There are safety issues. See this microorganism lethality calculator. That's a key part of an industrial recipe.
Here are some engineered home recipes. These are intended for use in a programmable home bread-making machine. Note the comments:
- Measure all ingredients exactly -- close is not "good enough".
- Water temperature must be between 70 and 80 degrees Farenheit.
- Use flour specifically designed for bread machines; it rises better than all-purpose flour.
- Load ingredients in the pan in the order listed.
- Keep yeast away from liquids.
Now that's what real engineered recipes look like, tolerances, computer control, and all."Designed for women and their funny way of looking at the world."
What a crock of shite.
OK, first, nearly half of my cookbooks are written by *men*. Highly successful men in their field. I can't find any difference between their books and those written by their female counterparts. I have no trouble at all understanding these instructions, nor do I have any trouble with adjusting them to my own tastes.
This isn't about male/female, it's about whether you ever learned to cook. It certainly isn't rocket-science, though I'll admit that some things require a LOT of skill and patience. Making puff-pastry requires a very skillfull hand, and 1-2 days. But this is no different than experience and learning being the difference between "hello world" and being able to code a polygon shading algorithm.
There are a lot of things around that remind me that women have different viewpoints on things than men, but cookbooks aren't on that list.
"People wonder why we can't get laid?"
1) Turn the box off.
2) Open the blinds, curtains, shades, etc. and check to see if it is day or night.
3) Clean up the old pizza boxes, dirty dishes, and other assorted junk around the box.
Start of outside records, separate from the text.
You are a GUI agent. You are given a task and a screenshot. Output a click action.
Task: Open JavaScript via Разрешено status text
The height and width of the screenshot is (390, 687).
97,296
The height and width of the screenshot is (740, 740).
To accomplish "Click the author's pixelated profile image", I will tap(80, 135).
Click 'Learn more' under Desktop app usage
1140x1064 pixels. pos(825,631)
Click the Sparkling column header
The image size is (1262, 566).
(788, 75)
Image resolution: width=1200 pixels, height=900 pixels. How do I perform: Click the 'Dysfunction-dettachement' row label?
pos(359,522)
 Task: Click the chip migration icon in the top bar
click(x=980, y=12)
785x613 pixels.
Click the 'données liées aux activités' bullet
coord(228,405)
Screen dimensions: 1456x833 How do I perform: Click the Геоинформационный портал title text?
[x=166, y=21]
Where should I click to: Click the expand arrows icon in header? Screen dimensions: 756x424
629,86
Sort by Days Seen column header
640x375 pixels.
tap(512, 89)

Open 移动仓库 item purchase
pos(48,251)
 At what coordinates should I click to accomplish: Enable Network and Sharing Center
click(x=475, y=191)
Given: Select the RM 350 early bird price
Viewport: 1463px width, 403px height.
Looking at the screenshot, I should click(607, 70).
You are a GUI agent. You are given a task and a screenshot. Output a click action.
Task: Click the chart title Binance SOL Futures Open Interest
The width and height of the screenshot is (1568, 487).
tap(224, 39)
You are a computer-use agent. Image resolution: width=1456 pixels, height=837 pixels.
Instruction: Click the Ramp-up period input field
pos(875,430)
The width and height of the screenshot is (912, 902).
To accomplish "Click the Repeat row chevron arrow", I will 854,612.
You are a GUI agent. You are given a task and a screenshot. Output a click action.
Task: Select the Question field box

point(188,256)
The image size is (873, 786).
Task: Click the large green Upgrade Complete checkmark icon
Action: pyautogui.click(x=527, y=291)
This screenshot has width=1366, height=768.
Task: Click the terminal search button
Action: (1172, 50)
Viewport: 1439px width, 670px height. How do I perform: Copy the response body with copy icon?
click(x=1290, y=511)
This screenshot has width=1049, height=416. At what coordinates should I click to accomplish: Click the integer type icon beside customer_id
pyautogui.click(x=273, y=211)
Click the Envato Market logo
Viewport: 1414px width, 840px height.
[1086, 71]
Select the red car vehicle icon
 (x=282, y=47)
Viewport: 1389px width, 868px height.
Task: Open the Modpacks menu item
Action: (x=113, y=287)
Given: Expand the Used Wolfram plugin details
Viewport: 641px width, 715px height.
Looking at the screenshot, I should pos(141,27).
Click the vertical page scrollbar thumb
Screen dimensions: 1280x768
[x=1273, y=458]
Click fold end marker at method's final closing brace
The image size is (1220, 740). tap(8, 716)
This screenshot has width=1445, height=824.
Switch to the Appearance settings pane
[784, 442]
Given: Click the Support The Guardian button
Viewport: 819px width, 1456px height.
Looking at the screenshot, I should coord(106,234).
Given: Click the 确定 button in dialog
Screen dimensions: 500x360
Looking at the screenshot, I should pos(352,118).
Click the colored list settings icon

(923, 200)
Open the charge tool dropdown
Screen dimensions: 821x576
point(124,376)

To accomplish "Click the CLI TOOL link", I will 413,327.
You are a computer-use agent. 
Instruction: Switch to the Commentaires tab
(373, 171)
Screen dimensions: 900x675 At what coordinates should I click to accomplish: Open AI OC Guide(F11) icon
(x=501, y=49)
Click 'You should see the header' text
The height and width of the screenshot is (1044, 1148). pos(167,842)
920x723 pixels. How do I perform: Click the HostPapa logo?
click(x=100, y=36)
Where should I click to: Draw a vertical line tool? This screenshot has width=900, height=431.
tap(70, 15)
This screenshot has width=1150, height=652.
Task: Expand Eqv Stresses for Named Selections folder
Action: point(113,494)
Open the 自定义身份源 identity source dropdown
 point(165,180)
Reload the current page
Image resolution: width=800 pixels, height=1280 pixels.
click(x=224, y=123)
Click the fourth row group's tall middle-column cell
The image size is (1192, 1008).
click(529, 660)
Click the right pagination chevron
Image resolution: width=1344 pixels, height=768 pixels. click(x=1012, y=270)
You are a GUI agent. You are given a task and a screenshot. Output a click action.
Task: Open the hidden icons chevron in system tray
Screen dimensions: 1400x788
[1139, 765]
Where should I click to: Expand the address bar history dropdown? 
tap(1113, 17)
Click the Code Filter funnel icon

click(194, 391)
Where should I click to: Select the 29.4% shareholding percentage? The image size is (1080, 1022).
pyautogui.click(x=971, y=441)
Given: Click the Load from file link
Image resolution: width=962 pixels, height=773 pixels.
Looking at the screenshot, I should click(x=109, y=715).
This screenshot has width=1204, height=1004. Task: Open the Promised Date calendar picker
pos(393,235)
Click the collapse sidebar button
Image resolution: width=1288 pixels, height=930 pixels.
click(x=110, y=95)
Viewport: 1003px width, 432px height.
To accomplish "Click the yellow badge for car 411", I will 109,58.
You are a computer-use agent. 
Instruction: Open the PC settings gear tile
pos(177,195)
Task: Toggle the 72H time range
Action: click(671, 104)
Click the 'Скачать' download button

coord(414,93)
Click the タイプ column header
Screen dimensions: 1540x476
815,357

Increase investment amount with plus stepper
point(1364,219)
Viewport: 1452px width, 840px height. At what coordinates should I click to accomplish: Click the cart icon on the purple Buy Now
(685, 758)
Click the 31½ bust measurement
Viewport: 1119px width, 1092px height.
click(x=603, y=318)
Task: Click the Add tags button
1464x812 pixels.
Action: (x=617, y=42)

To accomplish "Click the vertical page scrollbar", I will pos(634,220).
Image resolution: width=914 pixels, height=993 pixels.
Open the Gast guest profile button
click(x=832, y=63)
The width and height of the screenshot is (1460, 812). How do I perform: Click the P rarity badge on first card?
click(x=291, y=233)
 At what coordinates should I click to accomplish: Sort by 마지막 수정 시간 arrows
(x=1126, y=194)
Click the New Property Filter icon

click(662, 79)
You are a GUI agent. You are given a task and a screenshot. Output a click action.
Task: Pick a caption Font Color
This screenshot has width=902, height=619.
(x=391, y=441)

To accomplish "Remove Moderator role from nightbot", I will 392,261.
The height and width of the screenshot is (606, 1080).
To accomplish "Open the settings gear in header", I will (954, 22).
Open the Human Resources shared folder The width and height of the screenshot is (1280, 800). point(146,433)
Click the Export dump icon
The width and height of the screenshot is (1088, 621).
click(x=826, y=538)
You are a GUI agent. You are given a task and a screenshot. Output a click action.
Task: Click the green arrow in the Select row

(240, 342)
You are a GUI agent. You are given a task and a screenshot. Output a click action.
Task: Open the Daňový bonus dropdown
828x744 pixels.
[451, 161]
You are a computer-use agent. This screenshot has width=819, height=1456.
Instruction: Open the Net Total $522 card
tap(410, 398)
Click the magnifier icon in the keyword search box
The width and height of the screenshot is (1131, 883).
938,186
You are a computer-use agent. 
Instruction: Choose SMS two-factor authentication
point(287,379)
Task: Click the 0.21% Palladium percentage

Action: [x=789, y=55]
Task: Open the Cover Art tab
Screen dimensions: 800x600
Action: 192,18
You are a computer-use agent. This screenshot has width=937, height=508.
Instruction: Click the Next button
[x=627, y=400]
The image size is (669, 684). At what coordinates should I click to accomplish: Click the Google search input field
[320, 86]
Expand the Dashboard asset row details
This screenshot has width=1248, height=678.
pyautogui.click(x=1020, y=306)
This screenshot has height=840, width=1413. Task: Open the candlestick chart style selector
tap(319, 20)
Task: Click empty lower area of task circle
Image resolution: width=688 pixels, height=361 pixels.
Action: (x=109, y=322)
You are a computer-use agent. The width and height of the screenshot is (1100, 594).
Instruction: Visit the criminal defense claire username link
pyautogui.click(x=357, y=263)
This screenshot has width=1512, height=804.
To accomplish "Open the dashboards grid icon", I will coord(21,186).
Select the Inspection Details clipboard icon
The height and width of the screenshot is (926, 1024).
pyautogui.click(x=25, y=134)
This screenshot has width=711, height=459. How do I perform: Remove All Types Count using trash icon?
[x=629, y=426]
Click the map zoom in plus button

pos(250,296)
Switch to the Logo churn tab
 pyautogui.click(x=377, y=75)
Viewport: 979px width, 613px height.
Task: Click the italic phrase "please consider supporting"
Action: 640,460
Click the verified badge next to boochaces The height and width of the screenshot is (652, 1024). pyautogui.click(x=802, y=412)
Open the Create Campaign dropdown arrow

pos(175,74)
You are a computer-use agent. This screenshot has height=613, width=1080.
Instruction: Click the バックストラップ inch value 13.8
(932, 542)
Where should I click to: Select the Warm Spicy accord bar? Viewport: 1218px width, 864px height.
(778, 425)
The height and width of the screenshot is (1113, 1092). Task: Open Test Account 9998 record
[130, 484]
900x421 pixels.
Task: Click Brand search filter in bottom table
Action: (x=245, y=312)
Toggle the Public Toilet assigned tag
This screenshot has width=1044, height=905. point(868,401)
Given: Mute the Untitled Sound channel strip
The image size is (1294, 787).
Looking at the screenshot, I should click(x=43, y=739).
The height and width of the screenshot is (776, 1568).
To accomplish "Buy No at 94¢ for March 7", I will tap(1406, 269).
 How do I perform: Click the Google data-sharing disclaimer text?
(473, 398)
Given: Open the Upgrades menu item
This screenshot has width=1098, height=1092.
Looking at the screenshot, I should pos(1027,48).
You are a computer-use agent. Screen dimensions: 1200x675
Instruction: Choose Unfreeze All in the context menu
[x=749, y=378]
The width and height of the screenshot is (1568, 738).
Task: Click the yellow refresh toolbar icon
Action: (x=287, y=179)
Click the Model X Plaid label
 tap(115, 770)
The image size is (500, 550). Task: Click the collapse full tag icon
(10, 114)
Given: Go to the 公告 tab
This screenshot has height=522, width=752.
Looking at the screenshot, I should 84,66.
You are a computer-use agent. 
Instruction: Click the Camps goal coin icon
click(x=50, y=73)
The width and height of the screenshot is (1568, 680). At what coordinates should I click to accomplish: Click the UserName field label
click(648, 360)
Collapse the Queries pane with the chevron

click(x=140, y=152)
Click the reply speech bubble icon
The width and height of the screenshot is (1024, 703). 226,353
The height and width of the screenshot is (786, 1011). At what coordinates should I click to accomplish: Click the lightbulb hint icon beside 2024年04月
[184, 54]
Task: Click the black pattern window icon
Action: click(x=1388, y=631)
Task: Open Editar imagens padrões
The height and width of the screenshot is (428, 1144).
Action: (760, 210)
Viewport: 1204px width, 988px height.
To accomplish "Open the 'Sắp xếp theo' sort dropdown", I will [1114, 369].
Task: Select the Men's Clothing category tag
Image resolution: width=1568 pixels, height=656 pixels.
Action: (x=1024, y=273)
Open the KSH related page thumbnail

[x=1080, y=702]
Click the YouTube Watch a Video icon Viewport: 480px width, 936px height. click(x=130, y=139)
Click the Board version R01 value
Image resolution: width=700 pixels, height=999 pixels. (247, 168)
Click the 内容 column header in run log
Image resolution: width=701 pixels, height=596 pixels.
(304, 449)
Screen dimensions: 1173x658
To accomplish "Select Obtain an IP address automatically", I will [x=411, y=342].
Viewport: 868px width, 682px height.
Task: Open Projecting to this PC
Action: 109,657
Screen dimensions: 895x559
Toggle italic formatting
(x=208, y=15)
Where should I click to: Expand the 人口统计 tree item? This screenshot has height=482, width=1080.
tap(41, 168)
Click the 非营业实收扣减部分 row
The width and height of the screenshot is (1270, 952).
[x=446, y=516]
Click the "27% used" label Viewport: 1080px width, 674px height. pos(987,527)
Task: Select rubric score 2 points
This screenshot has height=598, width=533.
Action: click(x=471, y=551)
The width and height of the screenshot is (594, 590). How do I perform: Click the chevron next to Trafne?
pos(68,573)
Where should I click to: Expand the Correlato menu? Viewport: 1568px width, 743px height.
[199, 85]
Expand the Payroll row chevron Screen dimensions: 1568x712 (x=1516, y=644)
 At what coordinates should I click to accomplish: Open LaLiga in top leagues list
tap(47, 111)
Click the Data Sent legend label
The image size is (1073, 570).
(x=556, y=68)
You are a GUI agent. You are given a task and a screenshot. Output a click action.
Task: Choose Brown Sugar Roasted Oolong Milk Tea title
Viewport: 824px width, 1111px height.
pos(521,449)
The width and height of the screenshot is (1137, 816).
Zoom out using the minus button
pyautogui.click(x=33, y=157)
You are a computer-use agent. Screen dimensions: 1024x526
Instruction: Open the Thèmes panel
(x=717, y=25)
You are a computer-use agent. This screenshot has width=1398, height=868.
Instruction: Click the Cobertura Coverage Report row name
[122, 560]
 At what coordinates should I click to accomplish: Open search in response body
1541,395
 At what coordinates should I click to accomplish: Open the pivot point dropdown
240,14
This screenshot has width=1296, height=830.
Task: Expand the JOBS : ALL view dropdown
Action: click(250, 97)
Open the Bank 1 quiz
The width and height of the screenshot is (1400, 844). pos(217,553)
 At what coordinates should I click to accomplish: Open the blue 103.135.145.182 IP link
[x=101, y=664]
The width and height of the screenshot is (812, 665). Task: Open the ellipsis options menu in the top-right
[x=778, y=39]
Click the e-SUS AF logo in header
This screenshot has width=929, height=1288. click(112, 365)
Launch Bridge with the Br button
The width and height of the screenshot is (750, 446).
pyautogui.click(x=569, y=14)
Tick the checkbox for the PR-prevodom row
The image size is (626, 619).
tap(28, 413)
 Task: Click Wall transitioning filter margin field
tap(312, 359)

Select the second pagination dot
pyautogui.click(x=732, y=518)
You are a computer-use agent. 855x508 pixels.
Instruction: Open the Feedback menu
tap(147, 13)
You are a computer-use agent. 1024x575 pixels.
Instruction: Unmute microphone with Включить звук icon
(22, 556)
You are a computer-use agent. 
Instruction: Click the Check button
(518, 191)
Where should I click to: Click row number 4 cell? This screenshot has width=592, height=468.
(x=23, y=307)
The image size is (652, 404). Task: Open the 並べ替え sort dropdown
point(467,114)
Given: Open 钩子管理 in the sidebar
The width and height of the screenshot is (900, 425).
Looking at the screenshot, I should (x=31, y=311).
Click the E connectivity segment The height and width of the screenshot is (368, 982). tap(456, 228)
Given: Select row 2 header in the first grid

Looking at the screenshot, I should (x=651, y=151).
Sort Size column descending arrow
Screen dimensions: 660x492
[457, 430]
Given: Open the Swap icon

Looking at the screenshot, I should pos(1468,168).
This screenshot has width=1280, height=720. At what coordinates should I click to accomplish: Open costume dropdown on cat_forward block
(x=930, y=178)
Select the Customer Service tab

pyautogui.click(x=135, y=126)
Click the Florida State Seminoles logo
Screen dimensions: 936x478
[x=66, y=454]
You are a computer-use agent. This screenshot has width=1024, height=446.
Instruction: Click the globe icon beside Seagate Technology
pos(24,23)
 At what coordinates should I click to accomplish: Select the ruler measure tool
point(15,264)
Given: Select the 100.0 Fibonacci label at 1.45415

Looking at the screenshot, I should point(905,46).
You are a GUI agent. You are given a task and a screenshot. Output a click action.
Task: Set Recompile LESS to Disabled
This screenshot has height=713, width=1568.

4) Clean and bleach the kitchen and bathroom, and change the sheets on the bed.
5) Shower, brush your teeth, slath on some deoderant, and dress in clean street clothes. (Put the the old plaid bathrobe you have been wearing for the past 3 months in a strong plastic bag. Or better yet burn it.)
6) Walk out the door.
This method isn't foolproof, but with the simple act of getting the hell out of the house you will increase your odds of getting laid by 100%.
Oh yes......if you do find yourself in the company of an interesting female you may further increase your odds by asking for what you want. We can't read your minds.
Just a thought from a female...
... It must be open sauce ...
Don't go to a brothel if you want to buy broth
If this was truly for engineers, it would use metric units and wouldn't mix volume and weight units unnecessarily. Using cups for recipes is ridiculous considering the possible variations in texture and grain size.
I wouldn't consider this site to be more than a cooking-enthusiast's blog with an interesting recipe format. There doesn't seem to be any "engineer"-included aspects or approach to the content IMO.
As a software designer that goofs off with cooking, I think I take a more tech approach. For example, I've started smoking various meats and making my own beef jerky, but I've also been trying dozens of different kinds of woods, some plain, some soaked in different types of liquids and alcohol and researching the ways in which the smoking process with different wood imparts flavor to the food. I've also been working on designing a way to interface an electric smoker to a dehydrator to automate the process of making beef jerky with a true smoky flavor.
I have friends who have designed their own cooking grills and monitoring systems. Those things seem more like an engineers approach to cooking. This site, while interesting, isn't anything special.
Then again, maybe this guy is using an overclocked Pentium as his heating element?